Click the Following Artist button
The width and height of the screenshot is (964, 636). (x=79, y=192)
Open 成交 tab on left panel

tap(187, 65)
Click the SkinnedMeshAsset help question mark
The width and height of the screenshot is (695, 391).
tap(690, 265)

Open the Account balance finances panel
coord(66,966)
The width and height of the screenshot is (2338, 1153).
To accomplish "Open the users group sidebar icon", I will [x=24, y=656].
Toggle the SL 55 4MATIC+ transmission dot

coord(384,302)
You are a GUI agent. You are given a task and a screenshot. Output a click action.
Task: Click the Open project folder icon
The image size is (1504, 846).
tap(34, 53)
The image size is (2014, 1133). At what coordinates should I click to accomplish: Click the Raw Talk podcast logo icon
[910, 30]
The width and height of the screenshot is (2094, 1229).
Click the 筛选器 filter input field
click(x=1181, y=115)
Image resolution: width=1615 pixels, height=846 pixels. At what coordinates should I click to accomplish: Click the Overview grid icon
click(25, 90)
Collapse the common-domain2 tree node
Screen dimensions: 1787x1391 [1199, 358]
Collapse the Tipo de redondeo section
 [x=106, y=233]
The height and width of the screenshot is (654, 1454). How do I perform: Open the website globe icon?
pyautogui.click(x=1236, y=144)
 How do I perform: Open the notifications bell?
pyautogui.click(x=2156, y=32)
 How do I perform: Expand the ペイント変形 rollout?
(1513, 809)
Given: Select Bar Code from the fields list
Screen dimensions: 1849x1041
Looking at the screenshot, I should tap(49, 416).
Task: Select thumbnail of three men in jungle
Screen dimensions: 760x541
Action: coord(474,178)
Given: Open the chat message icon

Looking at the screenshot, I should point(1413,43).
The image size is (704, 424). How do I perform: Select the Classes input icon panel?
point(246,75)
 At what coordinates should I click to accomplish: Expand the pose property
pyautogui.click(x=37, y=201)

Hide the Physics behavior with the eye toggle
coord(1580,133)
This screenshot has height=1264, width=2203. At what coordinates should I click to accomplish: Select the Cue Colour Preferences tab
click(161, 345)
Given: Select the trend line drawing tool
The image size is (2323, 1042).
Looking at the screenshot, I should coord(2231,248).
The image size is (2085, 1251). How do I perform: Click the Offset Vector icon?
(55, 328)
============================================================
#### Problem to work on
In the answer, the lines from the first line of the data above through the line containing "Task: Click the Open project folder icon" must appear exactly as written, with nothing else.

#### Result for this exercise
Click the Following Artist button
The width and height of the screenshot is (964, 636). (x=79, y=192)
Open 成交 tab on left panel

tap(187, 65)
Click the SkinnedMeshAsset help question mark
The width and height of the screenshot is (695, 391).
tap(690, 265)

Open the Account balance finances panel
coord(66,966)
The width and height of the screenshot is (2338, 1153).
To accomplish "Open the users group sidebar icon", I will [x=24, y=656].
Toggle the SL 55 4MATIC+ transmission dot

coord(384,302)
You are a GUI agent. You are given a task and a screenshot. Output a click action.
Task: Click the Open project folder icon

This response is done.